UAE's Ras Al Khaimah plans hotel expansion as tourism drive pays off
A concerted campaign has seen Ras Al Khaimah in the UAE boost visitor numbers significantly, especially from the UK. Now it must ensure it has enough capacity to house all of its new arrivals, as Natasha Turak reports.
One year ago, Ras Al Khaimah’s primary target was to put itself on the map for tourists. Now the challenge is to ensure supply keeps up with demand.
Tourism in the northern Arab emirate, one of the seven United Arab Emirates, is rapidly picking up momentum.
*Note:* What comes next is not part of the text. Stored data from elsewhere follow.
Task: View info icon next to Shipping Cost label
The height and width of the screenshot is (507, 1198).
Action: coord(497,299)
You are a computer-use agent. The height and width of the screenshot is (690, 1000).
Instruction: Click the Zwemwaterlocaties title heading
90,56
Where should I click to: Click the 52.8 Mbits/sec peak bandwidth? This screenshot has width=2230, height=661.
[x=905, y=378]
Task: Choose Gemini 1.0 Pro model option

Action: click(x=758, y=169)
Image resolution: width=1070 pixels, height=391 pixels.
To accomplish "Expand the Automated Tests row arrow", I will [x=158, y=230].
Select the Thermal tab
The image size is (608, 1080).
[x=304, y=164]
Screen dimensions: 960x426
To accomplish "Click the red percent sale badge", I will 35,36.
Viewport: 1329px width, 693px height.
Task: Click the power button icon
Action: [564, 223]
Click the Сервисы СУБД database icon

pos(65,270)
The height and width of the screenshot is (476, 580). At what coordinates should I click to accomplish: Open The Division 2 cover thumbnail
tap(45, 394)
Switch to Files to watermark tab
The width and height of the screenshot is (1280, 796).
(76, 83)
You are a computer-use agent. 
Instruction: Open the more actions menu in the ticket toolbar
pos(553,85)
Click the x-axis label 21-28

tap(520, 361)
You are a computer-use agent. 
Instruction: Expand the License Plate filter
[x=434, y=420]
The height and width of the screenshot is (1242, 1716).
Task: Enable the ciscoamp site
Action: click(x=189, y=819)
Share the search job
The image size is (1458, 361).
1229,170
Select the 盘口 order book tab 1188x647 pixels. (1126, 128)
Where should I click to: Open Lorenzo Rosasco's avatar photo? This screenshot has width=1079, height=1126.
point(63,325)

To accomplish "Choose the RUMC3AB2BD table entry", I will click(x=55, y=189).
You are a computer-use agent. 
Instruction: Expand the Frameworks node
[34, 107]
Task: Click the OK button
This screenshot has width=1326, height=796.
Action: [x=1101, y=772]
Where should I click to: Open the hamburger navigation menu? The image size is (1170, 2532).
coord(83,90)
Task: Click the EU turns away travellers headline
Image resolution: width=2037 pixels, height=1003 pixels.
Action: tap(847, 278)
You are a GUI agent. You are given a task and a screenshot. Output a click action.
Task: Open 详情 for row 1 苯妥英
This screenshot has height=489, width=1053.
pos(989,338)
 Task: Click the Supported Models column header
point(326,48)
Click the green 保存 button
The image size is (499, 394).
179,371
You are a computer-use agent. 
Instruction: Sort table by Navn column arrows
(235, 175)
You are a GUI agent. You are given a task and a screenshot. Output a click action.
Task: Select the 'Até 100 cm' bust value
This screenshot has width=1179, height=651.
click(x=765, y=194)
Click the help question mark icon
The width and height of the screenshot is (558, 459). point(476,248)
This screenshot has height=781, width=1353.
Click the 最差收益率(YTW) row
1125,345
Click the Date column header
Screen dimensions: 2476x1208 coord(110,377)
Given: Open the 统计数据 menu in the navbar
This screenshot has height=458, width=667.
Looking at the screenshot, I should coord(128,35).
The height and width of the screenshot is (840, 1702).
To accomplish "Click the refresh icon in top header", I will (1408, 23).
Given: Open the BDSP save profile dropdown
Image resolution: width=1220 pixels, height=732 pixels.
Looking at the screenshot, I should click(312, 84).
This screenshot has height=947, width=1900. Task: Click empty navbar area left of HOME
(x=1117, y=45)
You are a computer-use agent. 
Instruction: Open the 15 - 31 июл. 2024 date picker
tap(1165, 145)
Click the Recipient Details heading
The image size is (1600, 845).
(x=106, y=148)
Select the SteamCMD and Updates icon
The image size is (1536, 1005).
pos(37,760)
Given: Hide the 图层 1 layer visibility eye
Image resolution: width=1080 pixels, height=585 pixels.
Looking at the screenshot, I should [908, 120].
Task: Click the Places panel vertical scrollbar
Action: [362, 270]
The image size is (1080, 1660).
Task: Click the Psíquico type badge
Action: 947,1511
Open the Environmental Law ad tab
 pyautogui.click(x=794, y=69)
Traditionally a destination for manufacturing FDI, with Ras Al Khaimah Free Trade Zone home to more than 8000 international companies, the government has shifted its focus to tourism development as an engine for job creation and growth.
Natural assets
Ranked one of the safest destinations in the world by the World Economic Forum and offering adventure and resort tourism along its kilometres of diverse terrain, from sandy beaches to rugged peaks, Ras Al Khaimah is making the most of its natural assets.
“The first target in our tourism strategy was 1 million visitors by the end of 2018,” says Haitham Mattar, CEO of the Ras Al Khaimah Tourism Development Authority.
The numbers are looking good. Already the emirate has clocked 10.5% year-on-year growth in visitor numbers, with a 45% growth in visitors from Europe alone. The UK is a major contributor to this, with a 28.5% increase in visitors despite the fall in sterling after the Brexit vote and other regional economic uncertainties.
“To contribute more to the economy and to GDP, we targeted increasing the length of stay by 20%,” says Mr Mattar. “So what we achieved is double-digit growth in tourist visitor numbers.”
Visitor numbers up
Ras Al Khaimah had welcomed just upwards of 650,000 tourists for 2016 by mid-November, and the Tourism Development Authority projects that the number will rise to 840,000 by the end of the year. “That’s an 11% growth year on year once we close the year. Last year, 2015, we had 760,000 visitors. This is a great leap in terms of tourism growth, and we’re well on track to achieve our targets.”
Part of Ras Al Khaimah’s growth strategy is its emphasis on international marketing. “What we’ve done differently is spend a huge amount of money within the UK, mainly toward dynamic marketing campaigns, both establishing a presence with our UK office and working more closely with the tour operators and travel agents on the ground,” says Mr Matter. Money spent on marketing in 2016 increased by about 85% on the previous year.
With its growing number of high-end international hotels, pristine beaches, mountains and cultural sites offering competitive pricing just 45 minutes from Dubai, there can be little wonder the emirate is doing well. But now that tourist numbers have shot up, supply must keep pace.
“There have been hotel expansions. We have 500 to 600 more rooms in the market as new supply, but we’re still somewhat distant from our capacity goal,” says Mr Mattar.
“We’re now growing at about 10.5% in demand, whereas supply is growing by about 3% to 5%. We have about 4000 hotel rooms in the pipeline, and we need 10,000 rooms between now and 2018 to achieve the 1 million visitors target. So we have worked with the government and the developers to encourage more investments in hospitality and hotels.”
More hotels
Recent months have seen the signings of new Sheraton, Movenpick, Millennium and Residor Park hotels, as well as four new hotel signings on Al Marjan island, an investment area belonging to Ras Al Khaimah, whose masterplan includes 20 hotels, food and retail outlets and a marina.
“We encourage investors to put money in this sector given that we’re one of the fastest growing tourism destinations and hotels are seeing great returns, especially this year, from their 12% total revenue growth,” says Mr Mattar. The emirate has also seen RevPAR – revenue per available room – grow about 8.5%. “Investors are always keen to put money in destinations that have occupancies north of 70%,” Mr Mattar.
Ras Al Khaimah stood at 71% occupancy as of November 2016, and aims to close the year at 74% – a 13.5% growth year on year. If having more demand than supply is a problem, says Mr Mattar, it is a rather good problem to have.